[start Listed records]

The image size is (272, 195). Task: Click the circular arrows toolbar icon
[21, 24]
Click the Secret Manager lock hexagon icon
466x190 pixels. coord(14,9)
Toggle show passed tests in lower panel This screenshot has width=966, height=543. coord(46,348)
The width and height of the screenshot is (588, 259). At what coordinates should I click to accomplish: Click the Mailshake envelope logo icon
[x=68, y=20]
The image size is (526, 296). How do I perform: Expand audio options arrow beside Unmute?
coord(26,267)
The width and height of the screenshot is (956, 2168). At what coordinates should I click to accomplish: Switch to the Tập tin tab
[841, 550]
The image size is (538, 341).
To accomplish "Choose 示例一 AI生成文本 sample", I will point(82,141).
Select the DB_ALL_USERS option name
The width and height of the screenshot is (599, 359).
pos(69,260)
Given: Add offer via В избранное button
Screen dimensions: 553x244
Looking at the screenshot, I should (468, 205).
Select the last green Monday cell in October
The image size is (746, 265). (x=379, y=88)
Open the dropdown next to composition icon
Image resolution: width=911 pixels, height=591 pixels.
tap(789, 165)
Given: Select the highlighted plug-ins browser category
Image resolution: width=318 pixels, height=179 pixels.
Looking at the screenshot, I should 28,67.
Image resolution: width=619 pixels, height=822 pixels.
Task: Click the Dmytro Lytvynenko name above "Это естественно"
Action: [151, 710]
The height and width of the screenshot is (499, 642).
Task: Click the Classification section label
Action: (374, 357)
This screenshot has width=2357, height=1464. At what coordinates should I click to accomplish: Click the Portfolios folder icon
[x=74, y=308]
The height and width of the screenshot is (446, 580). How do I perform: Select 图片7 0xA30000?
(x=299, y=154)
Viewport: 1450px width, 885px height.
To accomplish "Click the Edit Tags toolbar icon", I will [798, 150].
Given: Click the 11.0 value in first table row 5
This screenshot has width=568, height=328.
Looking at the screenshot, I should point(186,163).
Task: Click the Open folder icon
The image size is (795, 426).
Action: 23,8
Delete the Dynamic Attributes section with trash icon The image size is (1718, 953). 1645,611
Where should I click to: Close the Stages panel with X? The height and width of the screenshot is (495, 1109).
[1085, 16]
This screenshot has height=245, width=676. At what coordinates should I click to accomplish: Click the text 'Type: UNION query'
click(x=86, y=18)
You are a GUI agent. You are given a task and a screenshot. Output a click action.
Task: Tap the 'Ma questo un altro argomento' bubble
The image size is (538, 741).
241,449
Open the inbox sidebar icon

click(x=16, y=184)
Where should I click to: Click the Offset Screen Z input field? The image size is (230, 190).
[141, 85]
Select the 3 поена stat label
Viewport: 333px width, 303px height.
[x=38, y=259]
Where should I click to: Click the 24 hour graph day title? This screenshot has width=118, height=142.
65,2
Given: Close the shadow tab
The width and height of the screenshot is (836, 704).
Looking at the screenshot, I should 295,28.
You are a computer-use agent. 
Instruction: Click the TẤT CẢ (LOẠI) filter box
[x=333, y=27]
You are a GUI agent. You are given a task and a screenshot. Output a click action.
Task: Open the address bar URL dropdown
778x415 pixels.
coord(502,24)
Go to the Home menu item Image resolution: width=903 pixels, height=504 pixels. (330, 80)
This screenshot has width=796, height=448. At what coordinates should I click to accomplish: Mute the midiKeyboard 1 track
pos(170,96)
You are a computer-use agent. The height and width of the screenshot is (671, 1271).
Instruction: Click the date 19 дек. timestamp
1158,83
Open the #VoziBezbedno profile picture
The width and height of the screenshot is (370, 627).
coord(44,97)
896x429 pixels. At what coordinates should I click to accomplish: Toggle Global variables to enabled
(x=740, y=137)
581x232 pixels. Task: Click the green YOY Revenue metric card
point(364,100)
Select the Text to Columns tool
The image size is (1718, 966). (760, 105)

[end Listed records]

= Exercise brief =
Edit the listing from the line containing "Toggle show passed" through the line containing "coord(26,267)", changing "lower" to "bottom". Give back only those lines, with everything else in them unchanged.

= Expected answer =
Toggle show passed tests in bottom panel This screenshot has width=966, height=543. coord(46,348)
The width and height of the screenshot is (588, 259). At what coordinates should I click to accomplish: Click the Mailshake envelope logo icon
[x=68, y=20]
The image size is (526, 296). How do I perform: Expand audio options arrow beside Unmute?
coord(26,267)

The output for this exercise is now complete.